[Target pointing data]

--- Begin ---

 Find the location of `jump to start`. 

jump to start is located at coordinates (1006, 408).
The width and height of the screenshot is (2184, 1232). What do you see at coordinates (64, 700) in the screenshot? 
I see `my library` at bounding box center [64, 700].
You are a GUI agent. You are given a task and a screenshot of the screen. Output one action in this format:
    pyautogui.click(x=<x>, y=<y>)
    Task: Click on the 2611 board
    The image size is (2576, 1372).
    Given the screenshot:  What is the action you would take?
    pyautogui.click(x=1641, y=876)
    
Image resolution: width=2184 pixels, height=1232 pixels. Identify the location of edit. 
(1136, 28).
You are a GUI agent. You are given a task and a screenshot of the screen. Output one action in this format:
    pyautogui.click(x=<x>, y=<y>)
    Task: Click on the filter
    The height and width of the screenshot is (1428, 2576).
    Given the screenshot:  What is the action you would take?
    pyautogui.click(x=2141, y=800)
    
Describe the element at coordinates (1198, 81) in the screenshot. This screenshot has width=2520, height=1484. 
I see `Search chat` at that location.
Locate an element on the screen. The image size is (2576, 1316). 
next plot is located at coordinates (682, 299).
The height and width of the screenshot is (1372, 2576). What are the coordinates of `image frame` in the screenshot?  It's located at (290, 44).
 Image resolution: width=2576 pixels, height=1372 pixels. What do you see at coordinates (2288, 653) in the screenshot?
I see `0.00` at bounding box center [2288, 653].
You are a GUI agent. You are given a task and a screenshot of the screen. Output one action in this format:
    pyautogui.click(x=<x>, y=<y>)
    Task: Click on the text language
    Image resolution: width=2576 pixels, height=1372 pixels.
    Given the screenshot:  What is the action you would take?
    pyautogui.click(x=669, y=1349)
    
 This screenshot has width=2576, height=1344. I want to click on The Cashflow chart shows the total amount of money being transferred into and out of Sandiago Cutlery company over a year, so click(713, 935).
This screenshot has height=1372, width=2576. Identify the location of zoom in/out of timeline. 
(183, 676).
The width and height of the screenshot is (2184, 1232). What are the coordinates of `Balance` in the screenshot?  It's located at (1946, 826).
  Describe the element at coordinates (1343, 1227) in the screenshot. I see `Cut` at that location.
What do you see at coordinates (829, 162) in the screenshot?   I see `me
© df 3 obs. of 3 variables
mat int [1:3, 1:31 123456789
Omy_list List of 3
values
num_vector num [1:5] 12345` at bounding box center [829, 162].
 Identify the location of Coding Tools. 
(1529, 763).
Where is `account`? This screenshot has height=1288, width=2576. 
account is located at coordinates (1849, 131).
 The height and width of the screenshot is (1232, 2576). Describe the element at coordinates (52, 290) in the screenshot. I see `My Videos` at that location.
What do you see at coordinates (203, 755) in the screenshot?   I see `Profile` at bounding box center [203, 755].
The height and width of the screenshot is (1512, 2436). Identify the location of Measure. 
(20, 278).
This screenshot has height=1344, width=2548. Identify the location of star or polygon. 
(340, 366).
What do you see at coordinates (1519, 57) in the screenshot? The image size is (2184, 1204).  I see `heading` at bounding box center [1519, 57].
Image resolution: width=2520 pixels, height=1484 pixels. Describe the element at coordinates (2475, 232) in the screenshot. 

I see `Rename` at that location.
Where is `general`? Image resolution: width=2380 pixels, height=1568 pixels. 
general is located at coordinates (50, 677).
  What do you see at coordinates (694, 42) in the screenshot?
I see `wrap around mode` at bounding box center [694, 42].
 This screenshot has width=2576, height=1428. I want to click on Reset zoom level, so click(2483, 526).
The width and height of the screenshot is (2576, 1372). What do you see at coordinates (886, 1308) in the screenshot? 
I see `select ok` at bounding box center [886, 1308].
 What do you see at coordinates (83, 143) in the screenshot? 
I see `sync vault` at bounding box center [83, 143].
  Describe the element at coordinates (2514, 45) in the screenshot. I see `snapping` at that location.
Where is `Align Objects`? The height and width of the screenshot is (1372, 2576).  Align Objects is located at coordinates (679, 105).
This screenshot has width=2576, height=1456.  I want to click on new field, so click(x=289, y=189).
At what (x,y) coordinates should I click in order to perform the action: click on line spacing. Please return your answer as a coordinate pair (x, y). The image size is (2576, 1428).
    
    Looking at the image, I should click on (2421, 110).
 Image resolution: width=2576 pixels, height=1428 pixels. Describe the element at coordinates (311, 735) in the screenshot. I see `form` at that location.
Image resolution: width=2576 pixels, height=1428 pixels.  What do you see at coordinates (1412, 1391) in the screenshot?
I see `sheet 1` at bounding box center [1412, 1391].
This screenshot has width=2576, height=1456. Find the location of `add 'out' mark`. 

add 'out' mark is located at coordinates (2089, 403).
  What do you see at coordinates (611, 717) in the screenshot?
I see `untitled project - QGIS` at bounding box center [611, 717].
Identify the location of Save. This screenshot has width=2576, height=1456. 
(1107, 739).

--- End ---

▶ _INSTRUCTION_
Swap "GUI agent" for "screen assistant" everywhere in the lines above, and write the lines out again with nothing else changed.

▶ _EXERCISE RESPONSE_
 Find the location of `jump to start`. 

jump to start is located at coordinates (1006, 408).
The width and height of the screenshot is (2184, 1232). What do you see at coordinates (64, 700) in the screenshot? 
I see `my library` at bounding box center [64, 700].
You are a screen assistant. You are given a task and a screenshot of the screen. Output one action in this format:
    pyautogui.click(x=<x>, y=<y>)
    Task: Click on the 2611 board
    The image size is (2576, 1372).
    Given the screenshot:  What is the action you would take?
    pyautogui.click(x=1641, y=876)
    
Image resolution: width=2184 pixels, height=1232 pixels. Identify the location of edit. 
(1136, 28).
You are a screen assistant. You are given a task and a screenshot of the screen. Output one action in this format:
    pyautogui.click(x=<x>, y=<y>)
    Task: Click on the filter
    The height and width of the screenshot is (1428, 2576).
    Given the screenshot:  What is the action you would take?
    pyautogui.click(x=2141, y=800)
    
Describe the element at coordinates (1198, 81) in the screenshot. This screenshot has width=2520, height=1484. 
I see `Search chat` at that location.
Locate an element on the screen. The image size is (2576, 1316). 
next plot is located at coordinates (682, 299).
The height and width of the screenshot is (1372, 2576). What are the coordinates of `image frame` in the screenshot?  It's located at (290, 44).
 Image resolution: width=2576 pixels, height=1372 pixels. What do you see at coordinates (2288, 653) in the screenshot?
I see `0.00` at bounding box center [2288, 653].
You are a screen assistant. You are given a task and a screenshot of the screen. Output one action in this format:
    pyautogui.click(x=<x>, y=<y>)
    Task: Click on the text language
    Image resolution: width=2576 pixels, height=1372 pixels.
    Given the screenshot:  What is the action you would take?
    pyautogui.click(x=669, y=1349)
    
 This screenshot has width=2576, height=1344. I want to click on The Cashflow chart shows the total amount of money being transferred into and out of Sandiago Cutlery company over a year, so click(713, 935).
This screenshot has height=1372, width=2576. Identify the location of zoom in/out of timeline. 
(183, 676).
The width and height of the screenshot is (2184, 1232). What are the coordinates of `Balance` in the screenshot?  It's located at (1946, 826).
  Describe the element at coordinates (1343, 1227) in the screenshot. I see `Cut` at that location.
What do you see at coordinates (829, 162) in the screenshot?   I see `me
© df 3 obs. of 3 variables
mat int [1:3, 1:31 123456789
Omy_list List of 3
values
num_vector num [1:5] 12345` at bounding box center [829, 162].
 Identify the location of Coding Tools. 
(1529, 763).
Where is `account`? This screenshot has height=1288, width=2576. 
account is located at coordinates (1849, 131).
 The height and width of the screenshot is (1232, 2576). Describe the element at coordinates (52, 290) in the screenshot. I see `My Videos` at that location.
What do you see at coordinates (203, 755) in the screenshot?   I see `Profile` at bounding box center [203, 755].
The height and width of the screenshot is (1512, 2436). Identify the location of Measure. 
(20, 278).
This screenshot has height=1344, width=2548. Identify the location of star or polygon. 
(340, 366).
What do you see at coordinates (1519, 57) in the screenshot? The image size is (2184, 1204).  I see `heading` at bounding box center [1519, 57].
Image resolution: width=2520 pixels, height=1484 pixels. Describe the element at coordinates (2475, 232) in the screenshot. 

I see `Rename` at that location.
Where is `general`? Image resolution: width=2380 pixels, height=1568 pixels. 
general is located at coordinates (50, 677).
  What do you see at coordinates (694, 42) in the screenshot?
I see `wrap around mode` at bounding box center [694, 42].
 This screenshot has width=2576, height=1428. I want to click on Reset zoom level, so click(2483, 526).
The width and height of the screenshot is (2576, 1372). What do you see at coordinates (886, 1308) in the screenshot? 
I see `select ok` at bounding box center [886, 1308].
 What do you see at coordinates (83, 143) in the screenshot? 
I see `sync vault` at bounding box center [83, 143].
  Describe the element at coordinates (2514, 45) in the screenshot. I see `snapping` at that location.
Where is `Align Objects`? The height and width of the screenshot is (1372, 2576).  Align Objects is located at coordinates (679, 105).
This screenshot has width=2576, height=1456.  I want to click on new field, so click(x=289, y=189).
At what (x,y) coordinates should I click in order to perform the action: click on line spacing. Please return your answer as a coordinate pair (x, y). The image size is (2576, 1428).
    
    Looking at the image, I should click on (2421, 110).
 Image resolution: width=2576 pixels, height=1428 pixels. Describe the element at coordinates (311, 735) in the screenshot. I see `form` at that location.
Image resolution: width=2576 pixels, height=1428 pixels.  What do you see at coordinates (1412, 1391) in the screenshot?
I see `sheet 1` at bounding box center [1412, 1391].
This screenshot has width=2576, height=1456. Find the location of `add 'out' mark`. 

add 'out' mark is located at coordinates (2089, 403).
  What do you see at coordinates (611, 717) in the screenshot?
I see `untitled project - QGIS` at bounding box center [611, 717].
Identify the location of Save. This screenshot has width=2576, height=1456. 
(1107, 739).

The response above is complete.